Jobs:
1 > Retype the p-value text word for word, from "P-value pre-dates PSR/DSR" up to and including "p=0.25. Not robust.".
2 > According to the p-value text, how many walk-forward folds are used, and how long is each window?

++++ Document text

Good to share is it not.

P-value — the significance test we’ve been optimising since Day 1

The p-value in our trade-level metrics is the output of a permutation test on the trade-return series. Given T trade returns r₁, r₂, … r_T, we test the null hypothesis that the strategy has no edge — that the sign of each return is random. We shuffle the signs many times, recompute the Sharpe for each shuffle, and count how often the shuffled Sharpe exceeds the observed one. That fraction is our empirical p-value.

Concretely, a p-value of 0.0001 on a Sharpe of 2.33 means: in 10,000 random sign-permutations of the same trade magnitudes, fewer than one produced a Sharpe that high. The edge is extremely unlikely to be a coincidence of the sign pattern. A p-value of 0.30 means roughly a third of random sign-shufflings look this good — indistinguishable from noise.

P-value pre-dates PSR/DSR in the trading literature. It’s the classical significance test applied to backtests. It says nothing about selection bias across strategies (DSR’s job), nothing about non-normality adjustments (PSR’s job) — it answers the narrower, older question: “Could this Sharpe have arisen from a random permutation of the same trades?”

Why p-value is our primary optimisation target

There’s a subtle but important reason p-value sits higher than Sharpe in our optimisation priority:

Sharpe can be inflated by a few outlier trades. A strategy that wins 1000 small + loses 5 big can have Sharpe 2.0 with p=0.25. Not robust.
Sharpe gains that don’t shrink p are suspicious. If a researcher tunes parameters and Sharpe rises from 1.5 to 2.0 but p-value stays at 0.08, the “improvement” didn’t come from a more reliable signal — it likely came from overfitting the noise. We treat p-stagnant Sharpe gains as a red flag and usually revert.
p-value responds to reliability, not just magnitude. A strategy with Sharpe 1.5 and p=0.001 has a more trustworthy edge than one with Sharpe 2.5 and p=0.08.

Our standing directive for the research pipeline is: every round must push at least one strategy toward p < 0.05. Rounds that produce Sharpe improvements without significance improvements are flagged for scrutiny.

Walk-forward p-values — the harder bar

The single main-run p-value is not enough. Our walk-forward validation computes a p-value per fold — six non-overlapping 9-month windows. A strategy can game a single main run by accidentally aligning with one regime; it cannot game six independent regimes.

Rule 17 enforcement uses the walk-forward fold p-values: any fold with Sharpe significantly negative at p < 0.05 against the strategy’s own signal direction → permanent Production-Quality ineligibility. That’s a strategy that actively works backwards in some regime.

++++++++
++++ Provided data

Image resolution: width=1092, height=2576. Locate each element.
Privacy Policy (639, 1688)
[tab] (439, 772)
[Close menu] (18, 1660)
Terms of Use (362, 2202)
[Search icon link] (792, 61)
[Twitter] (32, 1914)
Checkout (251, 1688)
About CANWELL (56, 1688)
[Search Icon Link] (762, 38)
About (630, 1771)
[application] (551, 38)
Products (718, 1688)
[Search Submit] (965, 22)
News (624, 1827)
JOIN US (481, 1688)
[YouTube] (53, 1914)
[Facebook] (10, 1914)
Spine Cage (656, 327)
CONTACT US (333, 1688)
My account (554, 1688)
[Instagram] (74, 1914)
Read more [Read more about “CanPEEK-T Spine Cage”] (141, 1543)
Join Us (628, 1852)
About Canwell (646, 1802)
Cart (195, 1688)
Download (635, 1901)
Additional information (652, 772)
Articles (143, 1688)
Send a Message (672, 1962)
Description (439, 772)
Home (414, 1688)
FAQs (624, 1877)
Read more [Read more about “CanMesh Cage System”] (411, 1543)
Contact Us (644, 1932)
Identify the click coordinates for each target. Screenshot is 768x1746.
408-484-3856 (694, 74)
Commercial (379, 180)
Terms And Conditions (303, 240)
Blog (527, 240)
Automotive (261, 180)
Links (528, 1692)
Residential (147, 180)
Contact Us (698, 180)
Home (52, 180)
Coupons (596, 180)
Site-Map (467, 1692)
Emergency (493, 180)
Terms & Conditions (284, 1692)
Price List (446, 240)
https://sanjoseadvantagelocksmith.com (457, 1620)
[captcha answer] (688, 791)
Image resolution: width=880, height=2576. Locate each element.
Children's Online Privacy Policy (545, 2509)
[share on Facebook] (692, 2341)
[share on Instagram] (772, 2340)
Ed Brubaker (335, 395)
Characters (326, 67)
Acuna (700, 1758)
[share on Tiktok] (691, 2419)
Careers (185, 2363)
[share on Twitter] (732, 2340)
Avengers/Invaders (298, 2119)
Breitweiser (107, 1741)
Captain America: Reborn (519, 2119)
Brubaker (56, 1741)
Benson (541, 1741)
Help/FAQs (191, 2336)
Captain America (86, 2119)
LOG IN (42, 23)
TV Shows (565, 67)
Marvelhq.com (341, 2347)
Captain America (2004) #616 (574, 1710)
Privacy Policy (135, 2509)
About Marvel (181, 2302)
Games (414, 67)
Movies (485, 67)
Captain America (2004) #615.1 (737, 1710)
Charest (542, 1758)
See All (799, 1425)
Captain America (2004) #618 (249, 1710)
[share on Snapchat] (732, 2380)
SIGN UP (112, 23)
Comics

++++++++

Task solutions:
1 >
P-value pre-dates PSR/DSR in the trading literature. It’s the classical significance test applied to backtests. It says nothing about selection bias across strategies (DSR’s job), nothing about non-normality adjustments (PSR’s job) — it answers the narrower, older question: “Could this Sharpe have arisen from a random permutation of the same trades?”

Why p-value is our primary optimisation target

There’s a subtle but important reason p-value sits higher than Sharpe in our optimisation priority:

Sharpe can be inflated by a few outlier trades. A strategy that wins 1000 small + loses 5 big can have Sharpe 2.0 with p=0.25. Not robust.

2 > Six non-overlapping folds, each a 9-month window.